I built Portal for my own studio's workflow. But the moment I started onboarding another tenant, every assumption got pressure-tested. Their projects work differently. Their team structure is different. Their permissions need to be different.
The challenge was keeping the tool opinionated (fast to use, no unnecessary configuration) while giving enough room for others to make it their own. That tension shaped every design decision: the permission system, the rate cascading, the module structure. Opinionated defaults, but overridable at every level.

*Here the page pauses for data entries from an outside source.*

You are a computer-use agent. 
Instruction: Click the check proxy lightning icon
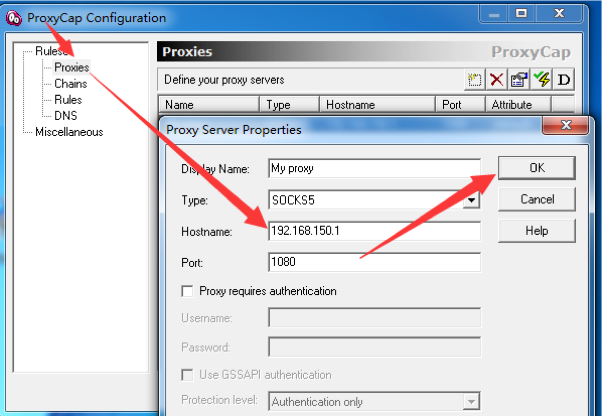pos(541,80)
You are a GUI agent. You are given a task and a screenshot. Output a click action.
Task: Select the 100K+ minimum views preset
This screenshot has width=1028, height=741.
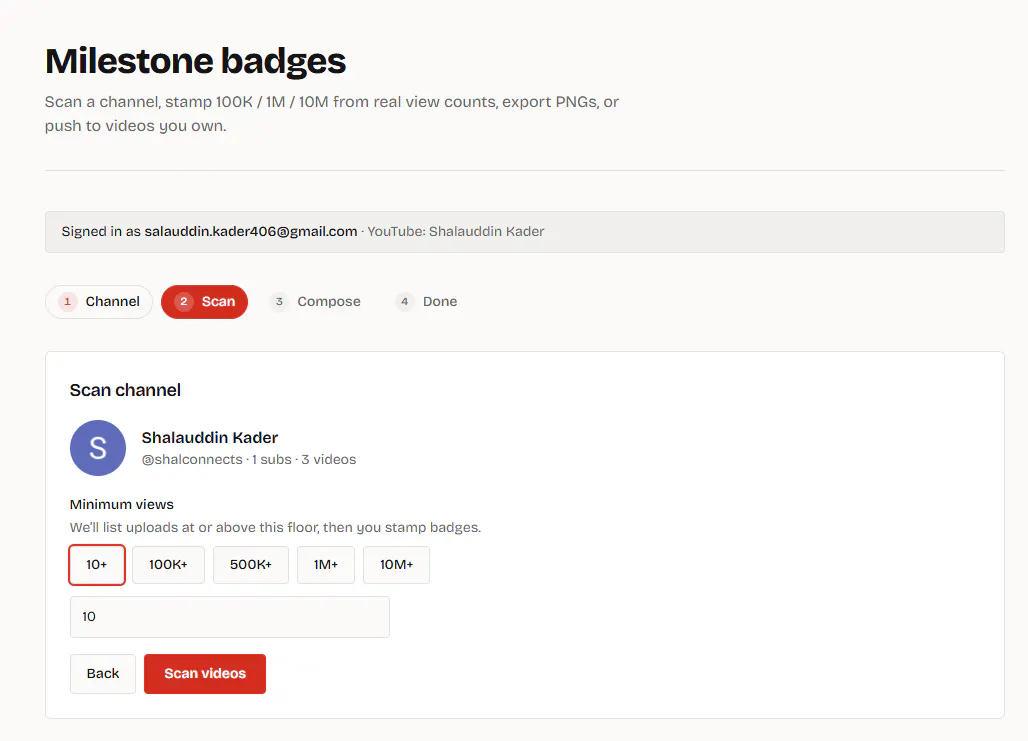click(168, 565)
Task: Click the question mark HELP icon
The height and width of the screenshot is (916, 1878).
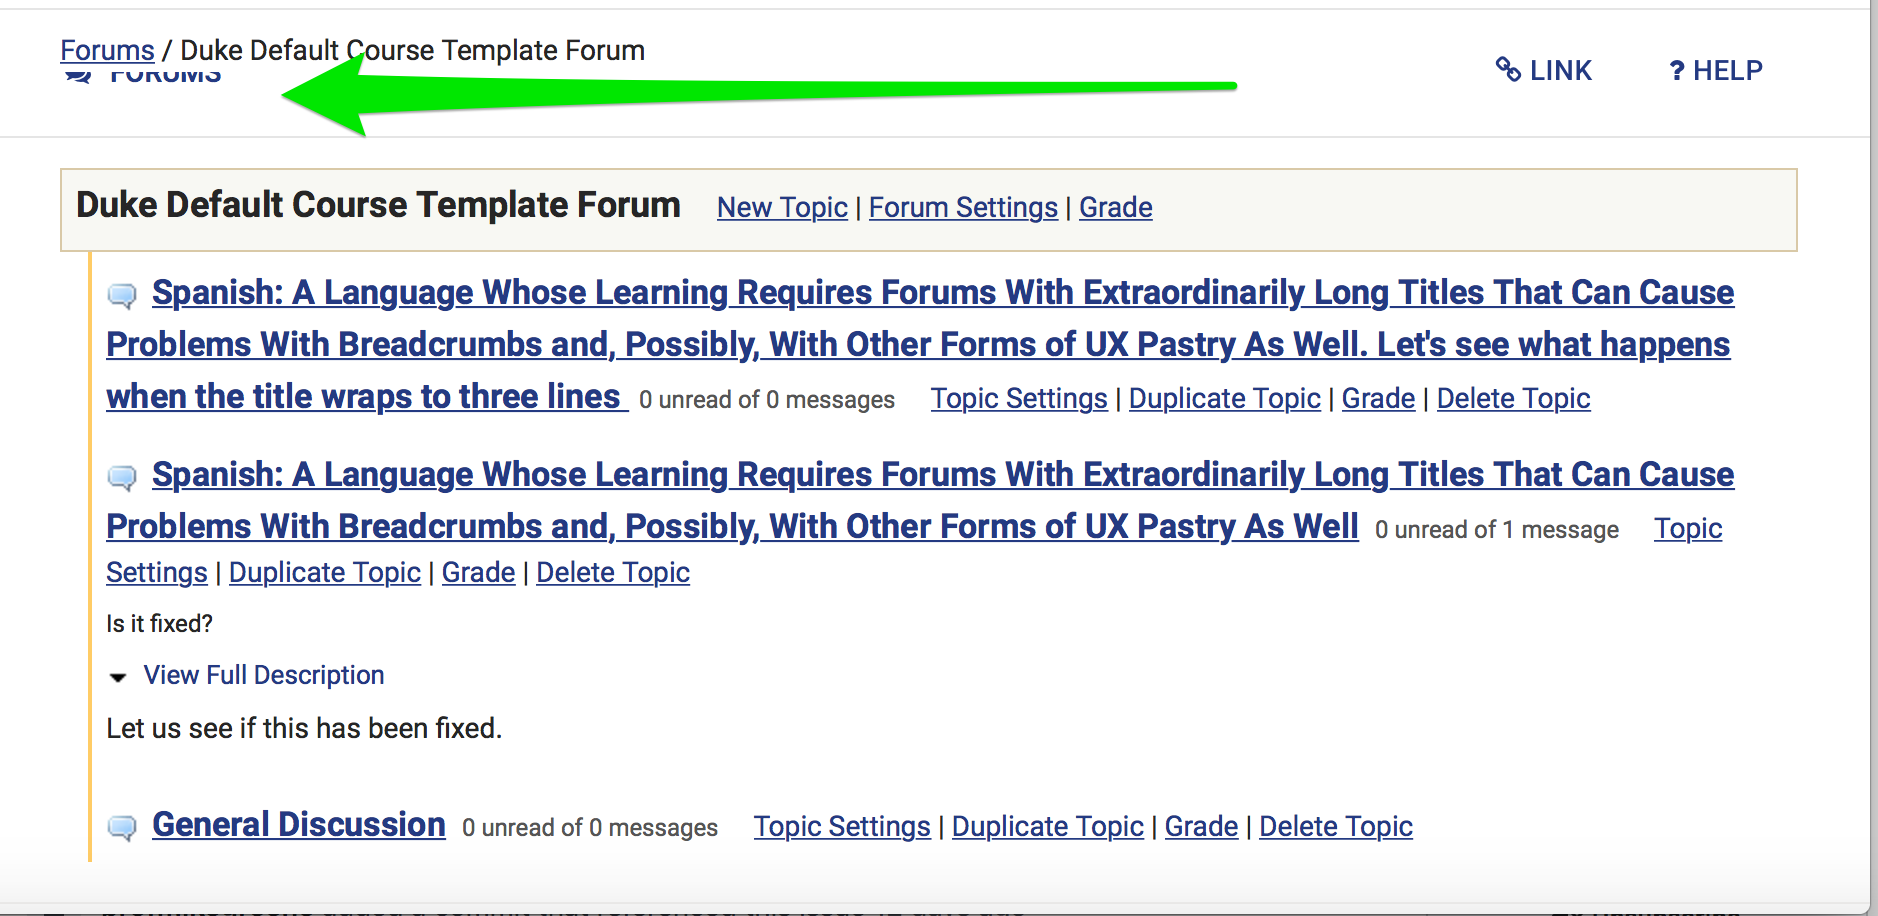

Scope was the other constant battle. Every module I added connected to everything else, which meant every addition was more complex than it looked. A "simple" trip tracking feature needed client linking, project linking, ticket linking, rate calculations, autocomplete intelligence, and permission checks. Twelve times over.
Results
Portal is live, in daily use, and growing. What started as a client feedback tool is now the operating system for my studio.
12 integrated modules
CRM, projects, kanban, media, notes, time tracking, trips, social planner, automations, email, users, and settings, all connected.
Multi-tenant in production
Running with real tenants. Full data isolation via RLS. Per-user permissions across every module.
Active daily use
This isn't a demo or a portfolio piece. It's the tool I run my studio with, every day, for real work.
Solo end-to-end build
Design, frontend, backend, database schema, RLS policies, API integrations, deployment, all one person.